[Screenshot grounding data]

::::::

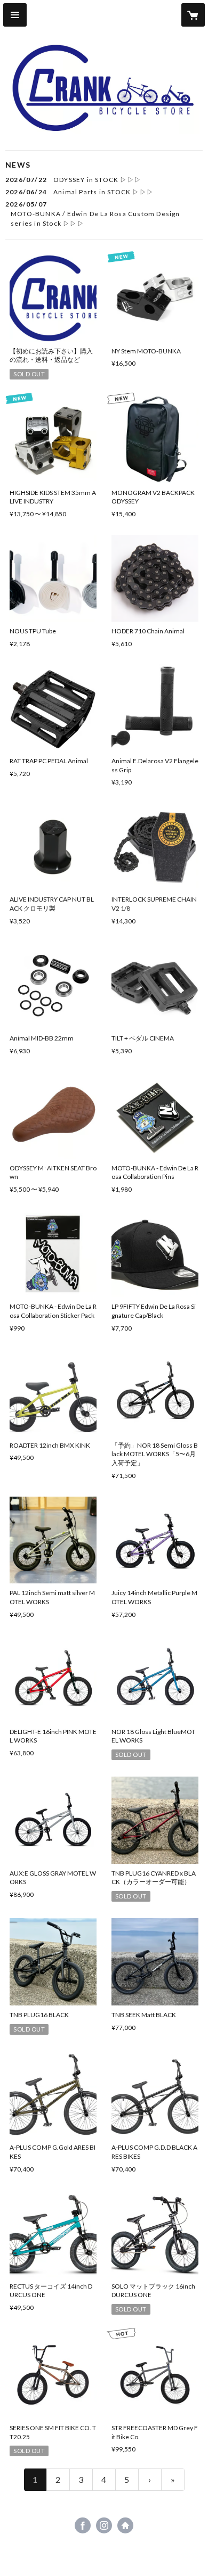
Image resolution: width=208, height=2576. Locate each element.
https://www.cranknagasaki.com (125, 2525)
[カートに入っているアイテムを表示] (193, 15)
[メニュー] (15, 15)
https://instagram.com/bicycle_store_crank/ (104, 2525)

::::::

### [Work order]
Exactly as they stand in the records above, print the lines from the one containing "[カートに入っているアイテムを表示] (193, 15)" through the final line, inclusive.

### [Response area]
[カートに入っているアイテムを表示] (193, 15)
[メニュー] (15, 15)
https://instagram.com/bicycle_store_crank/ (104, 2525)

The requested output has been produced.